Jamaica’s housing market continues to send mixed signals to the public.
On one side, affordability pressures remain intense. Construction costs are still elevated. Insurance concerns have become more serious. Borrowing remains expensive compared to the ultra-low-rate years many buyers became accustomed to internationally. Infrastructure challenges persist in several parishes. At the same time, many Jamaicans are still recovering financially from wider economic strain, rising living costs, and the lingering effects of recent disruptions across the island.
Yet despite all of that, the market itself continues moving at a surprisingly strong pace.
Across Jamaica, there are currently somewhere in the region of 1,900 to 2,000 residential properties sitting under offer, alongside another estimated 2,300 to 2,400 properties under contract. Those figures span apartments, houses, townhouses, residential lots, development lands, and resort-related properties islandwide.
And importantly, those numbers only represent part of the market.

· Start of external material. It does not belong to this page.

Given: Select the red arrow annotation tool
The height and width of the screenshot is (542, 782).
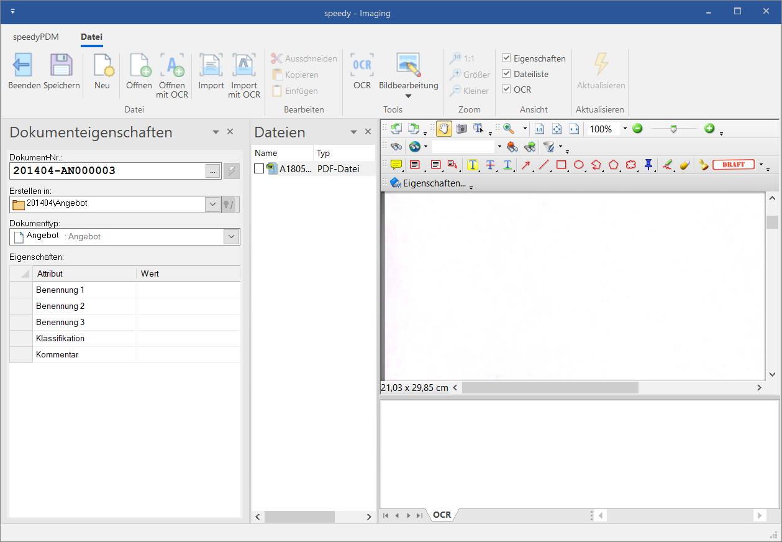Looking at the screenshot, I should [525, 165].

Jamaica effectively operates with two real estate economies simultaneously. There is the visible, formal market represented through agencies, developers, banks, valuators, attorneys, and listing systems. Then there is the quieter market operating through private negotiations, family transfers, diaspora-funded construction, informal sales, inheritance arrangements, unadvertised developments, and properties that never fully enter formal listing channels at all.